Non più solo scene e missioni, ma anche sicurezza delle chat, notifiche compulsive e sistemi di pagamento. Da giugno la classificazione europea dei videogiochi non sarà più soltanto una questione di contenuti. Violenza, linguaggio esplicito, temi sessuali: queste categorie restano, ma il Pegi, il sistema di classificazione Pan European Game Information utilizzato nella maggior parte del territorio europeo, aggiornerà i propri criteri introducendo undici nuovi parametri distribuiti in quattro aree.

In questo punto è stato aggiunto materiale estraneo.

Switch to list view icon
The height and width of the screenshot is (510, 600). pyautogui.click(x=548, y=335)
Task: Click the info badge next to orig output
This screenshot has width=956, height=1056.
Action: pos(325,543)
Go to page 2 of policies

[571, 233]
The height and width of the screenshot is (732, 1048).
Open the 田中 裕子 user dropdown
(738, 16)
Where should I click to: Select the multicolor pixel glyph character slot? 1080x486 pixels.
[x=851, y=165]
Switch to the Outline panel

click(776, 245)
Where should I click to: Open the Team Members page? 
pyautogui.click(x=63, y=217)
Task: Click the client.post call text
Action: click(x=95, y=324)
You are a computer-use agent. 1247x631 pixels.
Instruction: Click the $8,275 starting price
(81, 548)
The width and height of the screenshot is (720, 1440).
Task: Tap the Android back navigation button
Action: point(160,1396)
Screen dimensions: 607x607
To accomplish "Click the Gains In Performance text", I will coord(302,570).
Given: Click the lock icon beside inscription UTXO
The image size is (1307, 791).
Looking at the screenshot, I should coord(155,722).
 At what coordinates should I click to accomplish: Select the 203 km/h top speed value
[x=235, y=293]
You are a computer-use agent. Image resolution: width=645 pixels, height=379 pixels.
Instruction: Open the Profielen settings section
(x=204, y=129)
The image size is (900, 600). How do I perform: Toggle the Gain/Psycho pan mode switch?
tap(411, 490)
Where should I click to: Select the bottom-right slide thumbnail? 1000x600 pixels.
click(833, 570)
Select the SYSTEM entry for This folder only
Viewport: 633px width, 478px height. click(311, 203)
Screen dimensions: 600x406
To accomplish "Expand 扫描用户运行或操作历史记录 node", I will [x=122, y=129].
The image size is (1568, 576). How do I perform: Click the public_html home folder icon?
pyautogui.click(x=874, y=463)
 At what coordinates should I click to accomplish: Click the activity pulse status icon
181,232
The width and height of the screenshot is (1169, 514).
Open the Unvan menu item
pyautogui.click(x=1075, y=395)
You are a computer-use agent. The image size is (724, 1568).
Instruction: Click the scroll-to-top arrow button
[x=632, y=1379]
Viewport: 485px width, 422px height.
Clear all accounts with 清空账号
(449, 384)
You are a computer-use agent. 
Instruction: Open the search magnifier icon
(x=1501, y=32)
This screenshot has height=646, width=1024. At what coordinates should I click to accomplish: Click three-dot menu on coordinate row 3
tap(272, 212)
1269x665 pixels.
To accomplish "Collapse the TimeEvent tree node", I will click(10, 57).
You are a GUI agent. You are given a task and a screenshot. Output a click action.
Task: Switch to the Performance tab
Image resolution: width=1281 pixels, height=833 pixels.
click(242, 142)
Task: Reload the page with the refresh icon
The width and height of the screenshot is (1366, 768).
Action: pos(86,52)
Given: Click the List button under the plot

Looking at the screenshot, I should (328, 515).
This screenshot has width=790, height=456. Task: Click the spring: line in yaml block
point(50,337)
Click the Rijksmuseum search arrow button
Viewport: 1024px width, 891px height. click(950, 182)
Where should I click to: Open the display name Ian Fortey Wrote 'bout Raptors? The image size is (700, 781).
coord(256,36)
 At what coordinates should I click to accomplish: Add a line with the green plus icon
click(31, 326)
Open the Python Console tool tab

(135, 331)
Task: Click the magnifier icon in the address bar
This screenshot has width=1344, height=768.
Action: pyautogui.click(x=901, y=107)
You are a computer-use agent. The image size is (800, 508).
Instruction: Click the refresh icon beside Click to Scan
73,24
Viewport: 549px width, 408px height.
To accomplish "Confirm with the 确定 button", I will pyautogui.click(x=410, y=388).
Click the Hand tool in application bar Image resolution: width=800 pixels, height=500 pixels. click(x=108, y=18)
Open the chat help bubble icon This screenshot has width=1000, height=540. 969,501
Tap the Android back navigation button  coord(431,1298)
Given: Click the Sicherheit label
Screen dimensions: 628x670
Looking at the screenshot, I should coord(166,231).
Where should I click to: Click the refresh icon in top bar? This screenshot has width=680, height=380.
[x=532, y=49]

Si tratta di acquisti in-game, oggetti casuali a pagamento, funzioni di comunicazione online e meccaniche progettate per incentivare sessioni frequenti e prolungate. In pratica, il sistema smette di guardare solo a ciò che un gioco mostra e comincia a valutare anche ciò che fa: come struttura i propri incentivi, come prova a convincere le persone a spendere, come richiama l'attenzione dell'utente. Le modifiche più immediate riguardano le "loot box", gli acquisti in cui il giocatore paga senza sapere in anticipo cosa riceverà. I giochi che le contengono partiranno da una classificazione minima di Pegi 16, con possibilità di arrivare a Pegi 18.
I contenuti in-game con disponibilità limitata nel tempo assegnano al titolo un Pegi 12, mentre i giochi che integrano gli oggetti digitali di valore, gli Nft, o meccanismi blockchain vengono collocati direttamente in Pegi 18. Sul fronte delle meccaniche comportamentali, le chat completamente libere, prive di strumenti per bloccare o segnalare altri utenti, valgono un Pegi 18.
In Europa c'è già un precedente: la Germania aveva introdotto criteri analoghi nel 2023, con dati che mostrano che circa un gioco su dieci ha ricevuto una classificazione più alta di quella che avrebbe ottenuto in precedenza.